To save money and because it tends to be healthier, I bring my lunch to work just about every day. Today, I had about a cup of frozen green beans that I decided to put on a plate and microwave. When bringing veggies, I typically leave them in the container and “cook” them in it. This was the first time that I added green beans without a cover. As you typically hear some sizzling and popping in the microwave – ice melting, etc. – I didn’t pay attention for the first 20 seconds. However, I figured since I had the microwave at 70 percent, it shouldn’t really do that. Looking in, I saw tiny, silver sparks emitting from my veggies as though there were little pieces of aluminum foil among the greens. Slightly panicky, I took out my plate and saw small black burns on the vegetables where the sparks came from:
Naturally, this event peeked my curiosity and my trusty Google told me that apparently, I’m not crazy or the only one who this has happened to. Green beans along with some other veggies like green peppers and carrots have low moisture levels. Along with that, they contain multiple minerals such as iron, magnesium and selenium.
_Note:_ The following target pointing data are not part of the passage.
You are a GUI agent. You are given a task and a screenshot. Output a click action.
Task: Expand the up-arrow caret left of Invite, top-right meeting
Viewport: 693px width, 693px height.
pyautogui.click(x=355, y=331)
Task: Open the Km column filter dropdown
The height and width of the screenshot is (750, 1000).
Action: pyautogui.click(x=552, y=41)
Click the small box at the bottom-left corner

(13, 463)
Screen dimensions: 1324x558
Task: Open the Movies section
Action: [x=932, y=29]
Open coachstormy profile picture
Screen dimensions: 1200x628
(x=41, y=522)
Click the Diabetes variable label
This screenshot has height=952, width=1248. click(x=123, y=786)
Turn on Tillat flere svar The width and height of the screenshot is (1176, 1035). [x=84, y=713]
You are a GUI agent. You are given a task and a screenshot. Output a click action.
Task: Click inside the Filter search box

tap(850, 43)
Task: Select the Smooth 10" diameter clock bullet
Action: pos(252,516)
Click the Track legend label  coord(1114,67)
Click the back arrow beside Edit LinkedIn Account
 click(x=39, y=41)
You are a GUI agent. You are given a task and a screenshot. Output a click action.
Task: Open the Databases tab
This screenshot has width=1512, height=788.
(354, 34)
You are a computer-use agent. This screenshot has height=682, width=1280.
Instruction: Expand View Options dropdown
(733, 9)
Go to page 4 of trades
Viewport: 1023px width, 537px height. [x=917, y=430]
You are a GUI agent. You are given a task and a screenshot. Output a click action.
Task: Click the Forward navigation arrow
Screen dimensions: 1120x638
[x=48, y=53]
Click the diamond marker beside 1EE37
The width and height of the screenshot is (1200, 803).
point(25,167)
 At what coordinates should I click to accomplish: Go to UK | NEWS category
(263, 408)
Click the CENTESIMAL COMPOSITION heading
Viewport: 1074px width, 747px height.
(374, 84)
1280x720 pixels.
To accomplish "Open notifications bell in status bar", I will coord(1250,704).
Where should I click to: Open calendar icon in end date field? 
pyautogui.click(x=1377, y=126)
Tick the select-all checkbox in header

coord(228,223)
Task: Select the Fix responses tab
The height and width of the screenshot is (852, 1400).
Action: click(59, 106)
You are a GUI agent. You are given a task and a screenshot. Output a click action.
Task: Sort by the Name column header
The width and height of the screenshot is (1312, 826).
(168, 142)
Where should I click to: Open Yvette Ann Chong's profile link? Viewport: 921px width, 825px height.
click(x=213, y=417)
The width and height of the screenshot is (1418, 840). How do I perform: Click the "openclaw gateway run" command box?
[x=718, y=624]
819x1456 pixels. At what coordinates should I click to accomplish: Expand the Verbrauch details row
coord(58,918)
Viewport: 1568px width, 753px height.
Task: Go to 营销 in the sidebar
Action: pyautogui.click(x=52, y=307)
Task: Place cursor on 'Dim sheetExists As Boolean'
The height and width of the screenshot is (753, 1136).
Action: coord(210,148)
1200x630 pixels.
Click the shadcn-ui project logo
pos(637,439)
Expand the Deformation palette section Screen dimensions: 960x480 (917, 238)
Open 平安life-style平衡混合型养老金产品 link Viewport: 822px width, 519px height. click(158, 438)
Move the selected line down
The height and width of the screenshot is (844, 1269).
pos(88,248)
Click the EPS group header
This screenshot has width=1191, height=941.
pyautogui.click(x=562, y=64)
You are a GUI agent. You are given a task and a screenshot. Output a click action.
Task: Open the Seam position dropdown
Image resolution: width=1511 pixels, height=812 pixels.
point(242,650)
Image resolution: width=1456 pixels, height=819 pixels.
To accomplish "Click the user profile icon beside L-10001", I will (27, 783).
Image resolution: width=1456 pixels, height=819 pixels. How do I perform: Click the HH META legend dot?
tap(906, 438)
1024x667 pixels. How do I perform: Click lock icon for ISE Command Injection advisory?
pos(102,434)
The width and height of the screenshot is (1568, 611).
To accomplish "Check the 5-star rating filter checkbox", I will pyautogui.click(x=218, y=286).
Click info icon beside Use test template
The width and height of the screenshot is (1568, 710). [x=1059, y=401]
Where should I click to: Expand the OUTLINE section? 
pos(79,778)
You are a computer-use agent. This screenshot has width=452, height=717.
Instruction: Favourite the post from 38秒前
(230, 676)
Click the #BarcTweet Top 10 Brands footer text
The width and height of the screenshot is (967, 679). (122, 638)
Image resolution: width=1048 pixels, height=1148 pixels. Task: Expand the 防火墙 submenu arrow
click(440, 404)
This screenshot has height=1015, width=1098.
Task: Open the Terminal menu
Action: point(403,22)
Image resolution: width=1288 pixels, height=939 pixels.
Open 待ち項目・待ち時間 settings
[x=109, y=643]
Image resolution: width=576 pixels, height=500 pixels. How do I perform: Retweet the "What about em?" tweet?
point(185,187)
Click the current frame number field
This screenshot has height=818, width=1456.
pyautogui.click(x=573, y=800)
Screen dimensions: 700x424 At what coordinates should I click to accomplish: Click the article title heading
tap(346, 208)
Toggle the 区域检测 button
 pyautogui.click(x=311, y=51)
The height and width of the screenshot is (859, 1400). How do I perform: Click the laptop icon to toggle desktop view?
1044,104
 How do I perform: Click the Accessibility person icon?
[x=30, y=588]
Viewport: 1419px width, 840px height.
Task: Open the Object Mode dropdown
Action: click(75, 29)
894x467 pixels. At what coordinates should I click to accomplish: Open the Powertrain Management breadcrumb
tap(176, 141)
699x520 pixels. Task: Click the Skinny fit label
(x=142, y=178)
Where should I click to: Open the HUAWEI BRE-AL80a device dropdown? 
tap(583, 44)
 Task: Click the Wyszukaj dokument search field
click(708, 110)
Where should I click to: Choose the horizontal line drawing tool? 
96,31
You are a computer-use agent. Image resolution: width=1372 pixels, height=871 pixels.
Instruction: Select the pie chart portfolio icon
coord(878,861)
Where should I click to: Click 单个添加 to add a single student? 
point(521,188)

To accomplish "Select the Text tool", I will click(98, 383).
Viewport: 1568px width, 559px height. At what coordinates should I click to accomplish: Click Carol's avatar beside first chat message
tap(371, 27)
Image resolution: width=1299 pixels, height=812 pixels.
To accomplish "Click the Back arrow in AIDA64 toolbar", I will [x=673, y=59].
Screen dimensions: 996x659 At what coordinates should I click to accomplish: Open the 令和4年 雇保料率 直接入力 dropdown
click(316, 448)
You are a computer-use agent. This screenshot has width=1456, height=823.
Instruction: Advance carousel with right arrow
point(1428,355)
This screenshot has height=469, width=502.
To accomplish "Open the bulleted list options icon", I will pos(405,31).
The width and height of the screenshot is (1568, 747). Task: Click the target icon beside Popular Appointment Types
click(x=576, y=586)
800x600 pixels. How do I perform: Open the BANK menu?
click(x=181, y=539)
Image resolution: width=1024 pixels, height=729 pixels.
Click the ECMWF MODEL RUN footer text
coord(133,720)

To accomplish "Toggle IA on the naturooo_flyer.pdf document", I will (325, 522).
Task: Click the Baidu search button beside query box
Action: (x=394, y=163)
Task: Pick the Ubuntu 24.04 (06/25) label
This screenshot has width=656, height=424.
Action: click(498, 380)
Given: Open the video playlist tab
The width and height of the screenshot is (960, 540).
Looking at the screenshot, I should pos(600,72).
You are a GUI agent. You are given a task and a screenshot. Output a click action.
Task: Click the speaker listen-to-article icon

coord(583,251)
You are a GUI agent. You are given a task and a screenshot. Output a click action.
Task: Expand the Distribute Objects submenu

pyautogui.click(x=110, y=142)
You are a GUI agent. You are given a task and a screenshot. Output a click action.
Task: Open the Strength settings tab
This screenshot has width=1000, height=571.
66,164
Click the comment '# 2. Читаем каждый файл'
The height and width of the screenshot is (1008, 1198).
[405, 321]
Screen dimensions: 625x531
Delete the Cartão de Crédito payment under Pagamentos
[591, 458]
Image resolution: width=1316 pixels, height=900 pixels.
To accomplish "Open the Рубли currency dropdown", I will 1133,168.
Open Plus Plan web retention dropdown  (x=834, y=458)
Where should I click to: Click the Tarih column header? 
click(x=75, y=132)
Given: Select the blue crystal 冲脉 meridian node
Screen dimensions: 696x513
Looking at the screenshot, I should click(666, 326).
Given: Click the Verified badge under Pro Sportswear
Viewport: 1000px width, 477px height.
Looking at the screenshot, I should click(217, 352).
The microwaves reflect from the metals in the veggies, causing the sparks and burning to appear.
If you use the defrost setting, you might avoid the phenomenon. Cutting the food in smaller pieces and covering it should also help. It is said that the sparks won’t harm your vegetables but they may not cook all the way, and the sparking could damage the microwave’s magnetron – the vacuum tube that generates the energy to heat your food.